Tegan is crying.
I know she is. If I hadn't seen the tracks of the tears on her face, I would know that she is. I am too. I can feel the pain she is feeling because I feel it too. There's a lump of lead in my stomach that leaves me feeling weak and useless. She speaks in my defense, but I don't need it.
I'm bruised and pained, sick and weak, but I know I'm making the right decision. I want to stay. Here, in this floating death ship at the center of the Universe, I can make a difference. I want to make a difference; I've trained my entire life to use my knowledge to help. I can do it...I...
Her embrace is strong. It's making me cry as well. The touch of her tears on my cheek makes me tremble.
She can go home; she stays with us because she chooses to stay (although that wasn't always the truth). There is no such choice for me to make. I travel with the Doctor because I enjoy the rush of knowledge, the newness of each world. I eagerly await each new day, each new scientific discovery, each new person, each new world. But I don't have a choice of returning home when this life wears on me.

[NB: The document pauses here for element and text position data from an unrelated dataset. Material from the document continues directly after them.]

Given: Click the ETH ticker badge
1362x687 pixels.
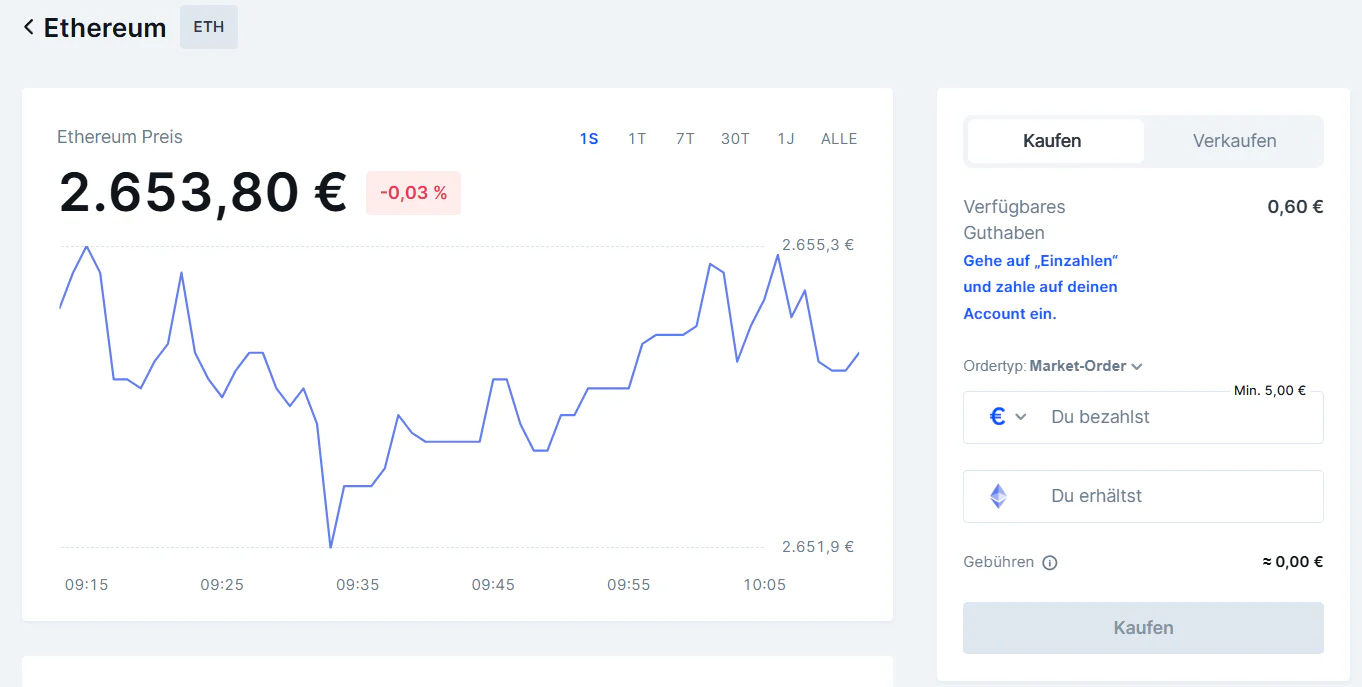Looking at the screenshot, I should click(x=208, y=27).
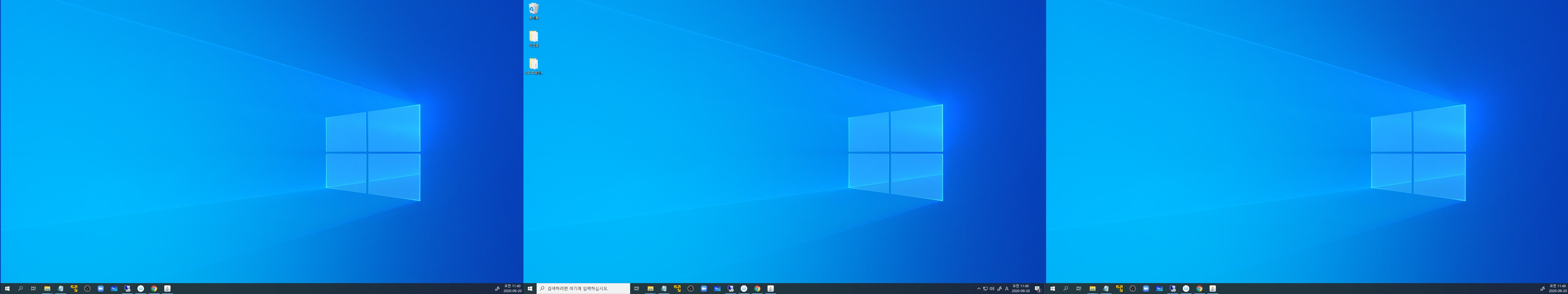Open network status icon in system tray

[985, 289]
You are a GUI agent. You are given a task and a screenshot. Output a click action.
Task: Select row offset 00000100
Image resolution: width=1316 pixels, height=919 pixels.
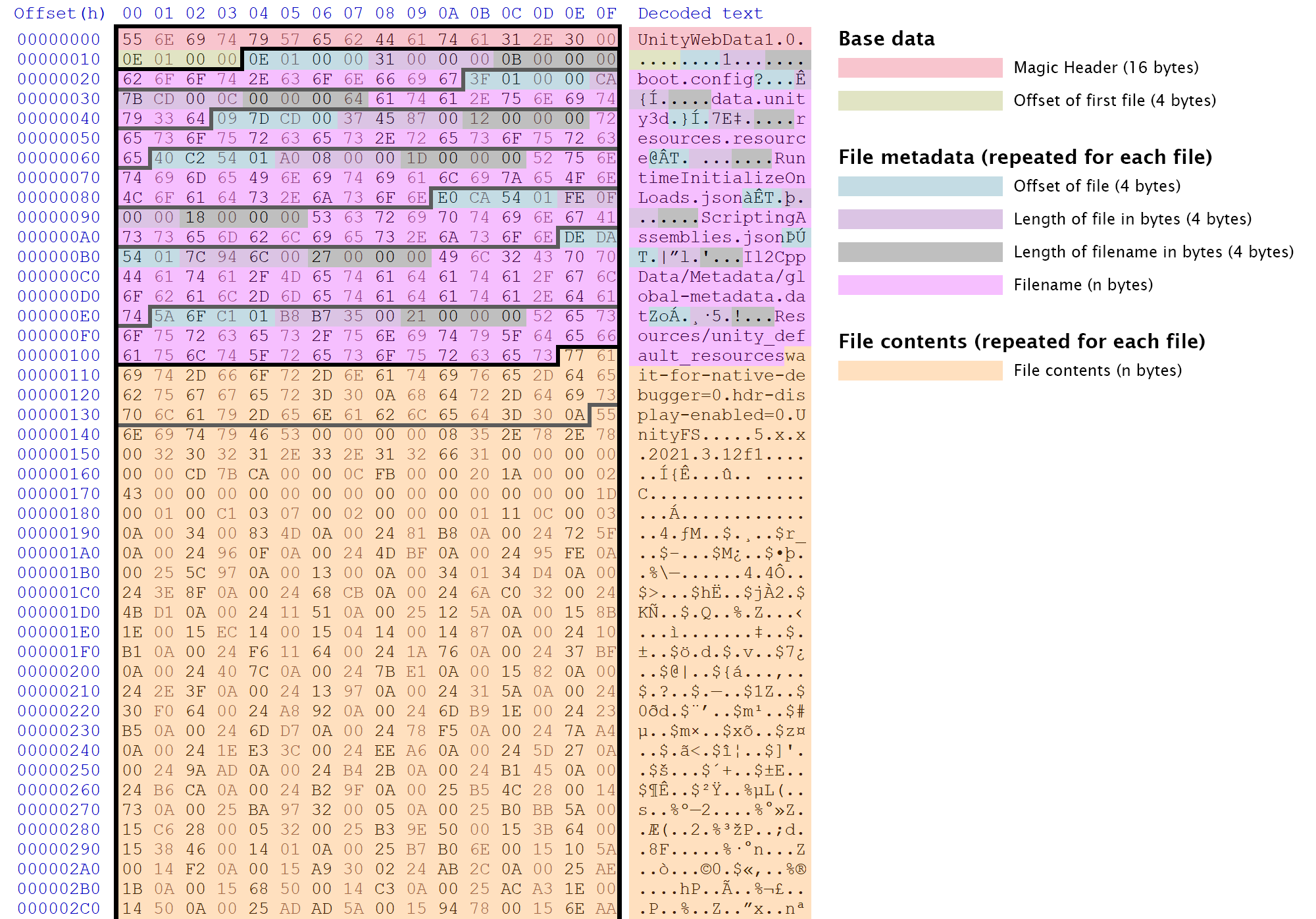tap(59, 355)
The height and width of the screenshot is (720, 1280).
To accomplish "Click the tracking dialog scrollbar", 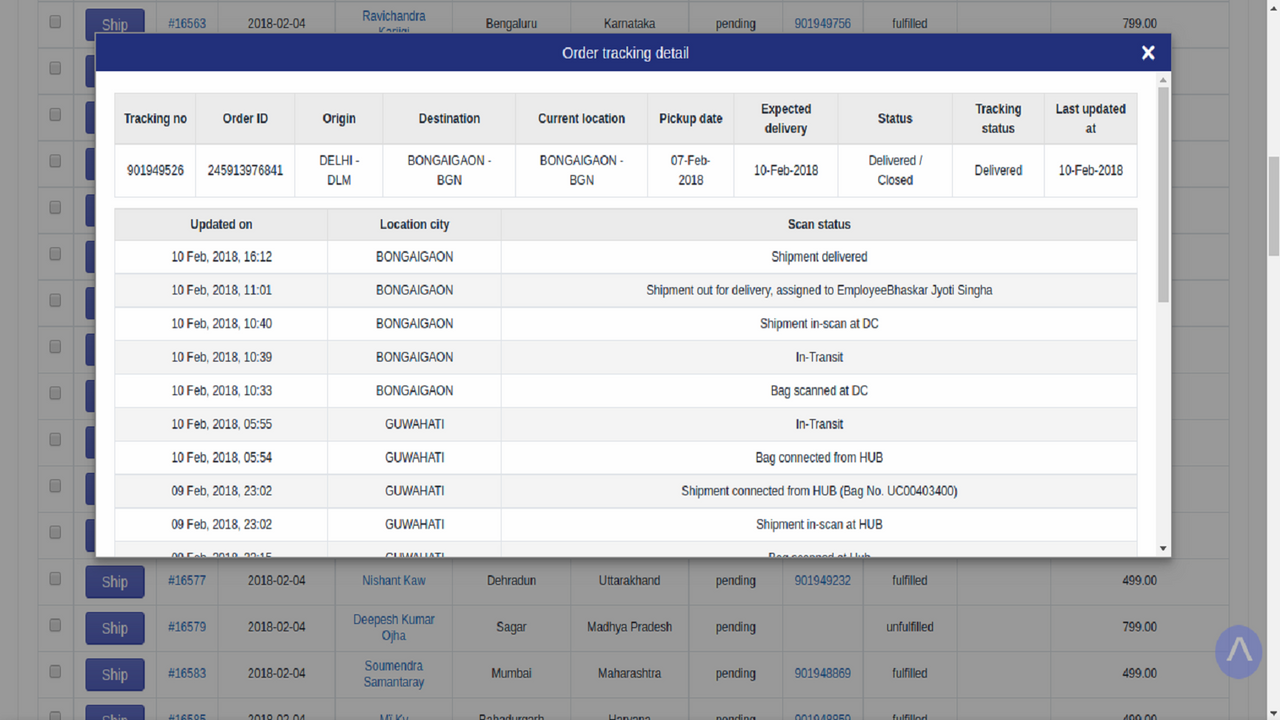I will (x=1162, y=190).
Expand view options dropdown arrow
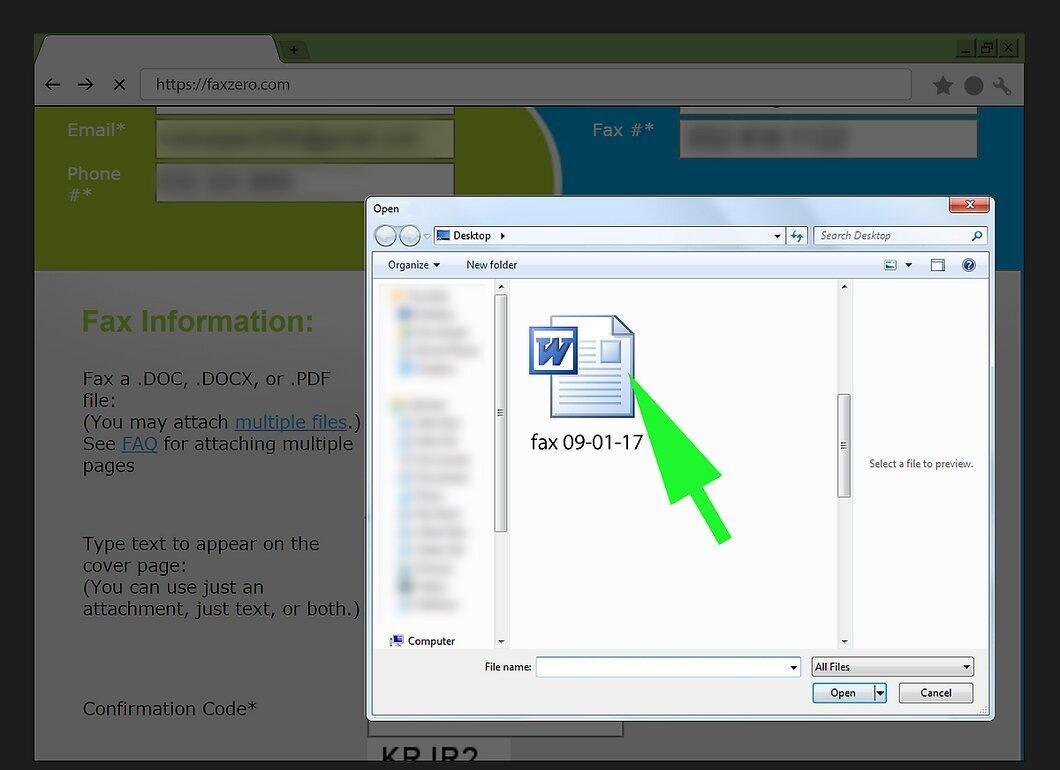1060x770 pixels. pos(909,265)
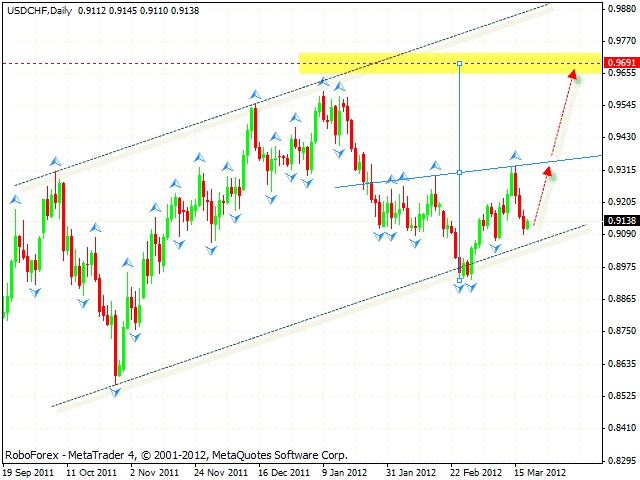Click the 0.9880 price on the right axis
Viewport: 640px width, 480px height.
[620, 8]
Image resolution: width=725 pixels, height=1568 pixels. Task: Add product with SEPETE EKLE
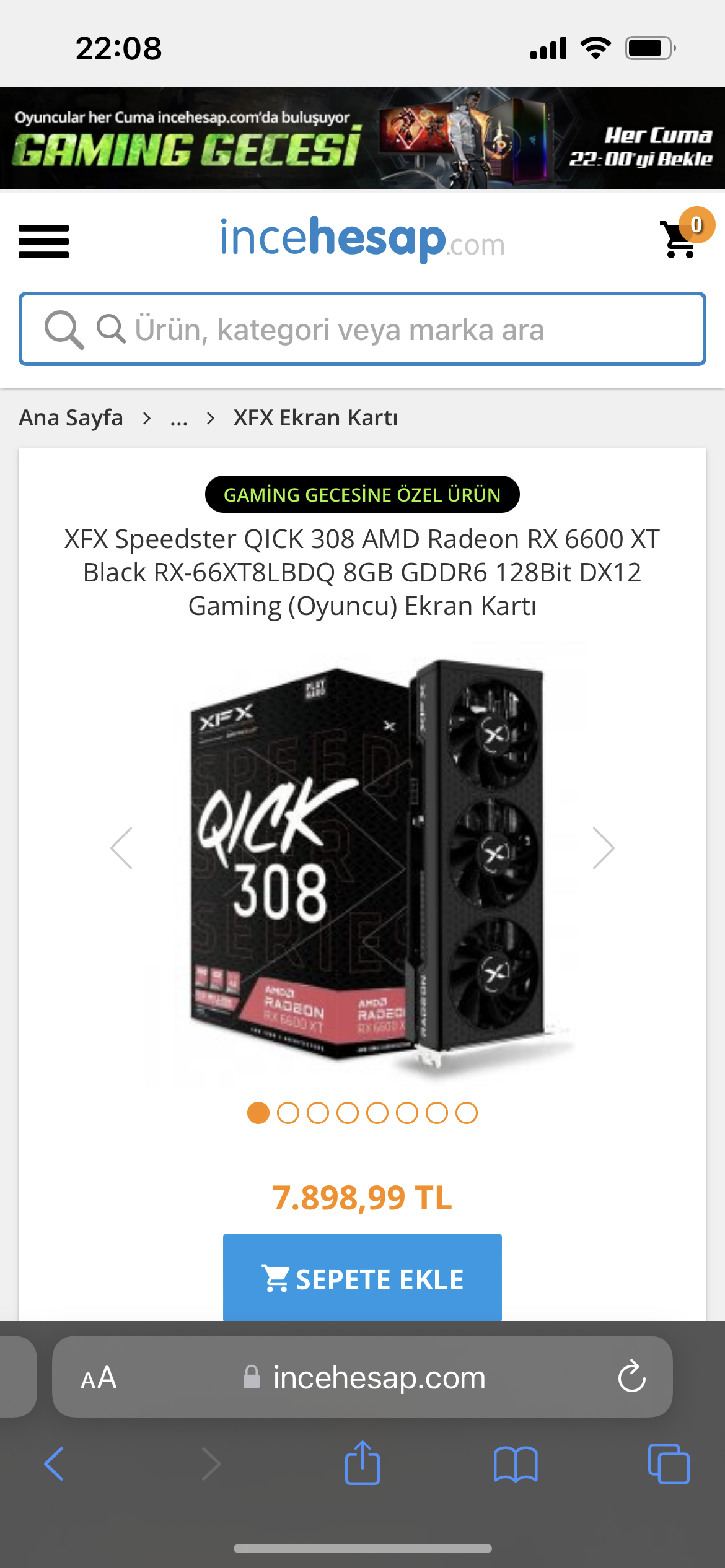click(x=362, y=1277)
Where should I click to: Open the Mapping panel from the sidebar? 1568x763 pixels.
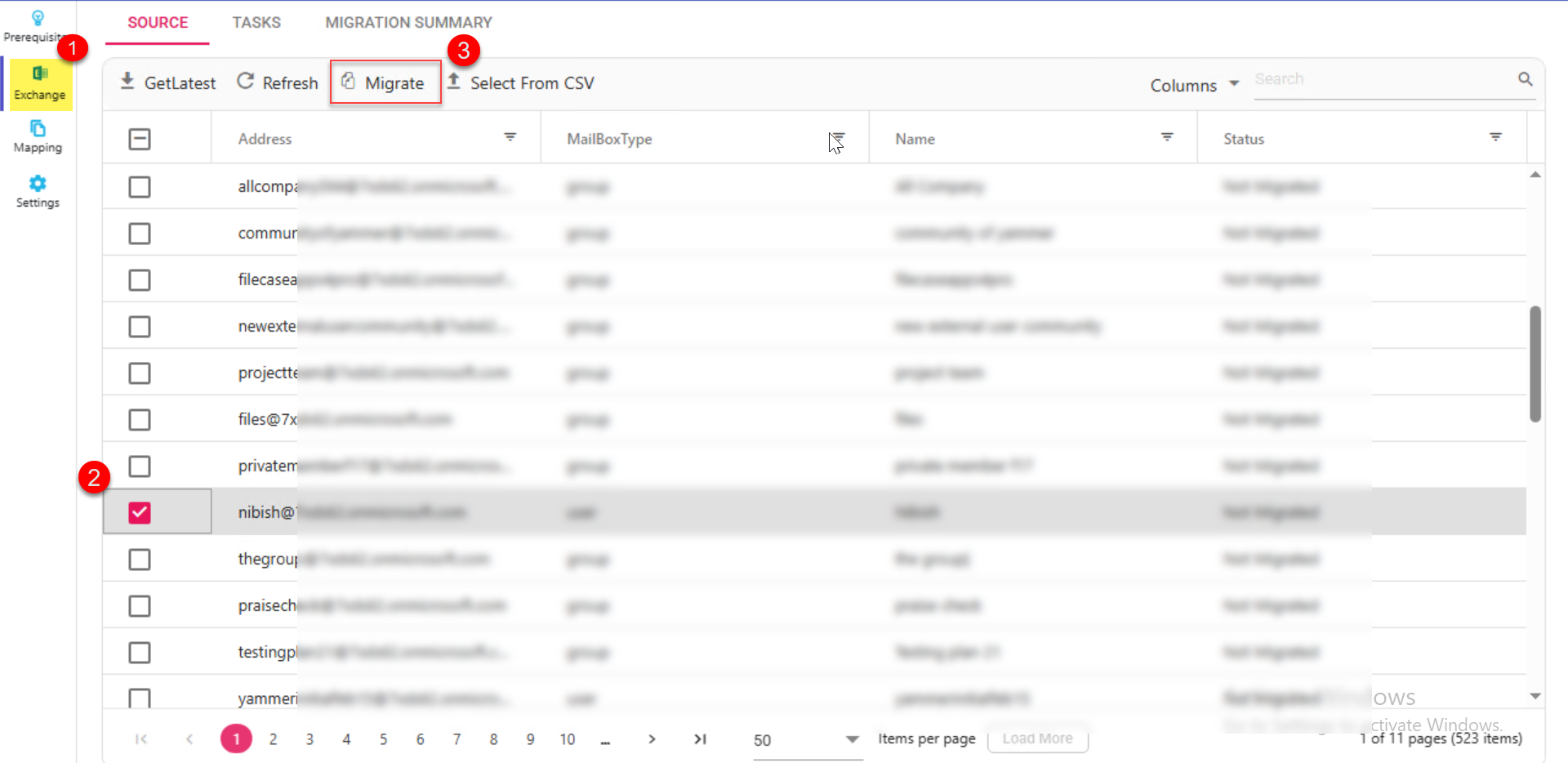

I can't go home. I can never go home. I've come to accept (if such a word describes) the loss of my world. Scientifically the knowledge is there that Traken is gone, but my heart never was completely understanding of science. Compassion is a horrible friend to logic but they can co-exist. I still feel the pain in my heart; I always will; how can one recover from losing one's home, one's family, one's culture? But I can't let the sorrow overwhelm me; I can't let it paralyze me. There is something to do here that needs to be done.
I can't help Traken, but I can help these people.
My arms surround Tegan and accept her embrace. I know she will miss me as I will miss her. We've shared pain and terror and bruises and nightmares; we've shared death and injuries and losses. We've shared a bedroom, shared meals, laughs and tears. We've shared a friendship that neither one of us expected to have. She's my sister and my confidant. Yes, I will miss her, more than I care to admit. I'll miss the Doctor. I'll miss my home of these last two years.
But missing never was a strong deterrent to my course once set.
"I'm indestructible, just like you," I whisper as her arms tighten around me.
What I don't say is that I know this is my destination, that my traveling with the Doctor was the course. I know this is my reason. Father always taught me that there was a reason for everything, a purpose. This.
Terminus.
This is my purpose.
She'll leave. He'll leave. My friends will leave, but my new home, my new purpose will remain with me forever. And I'll do my best to ensure that this home will never be swallowed up by entropy or lost.
I ignore the lump of pain and loss in my stomach, reassure my friends and embrace my new home and purpose. I'm home again.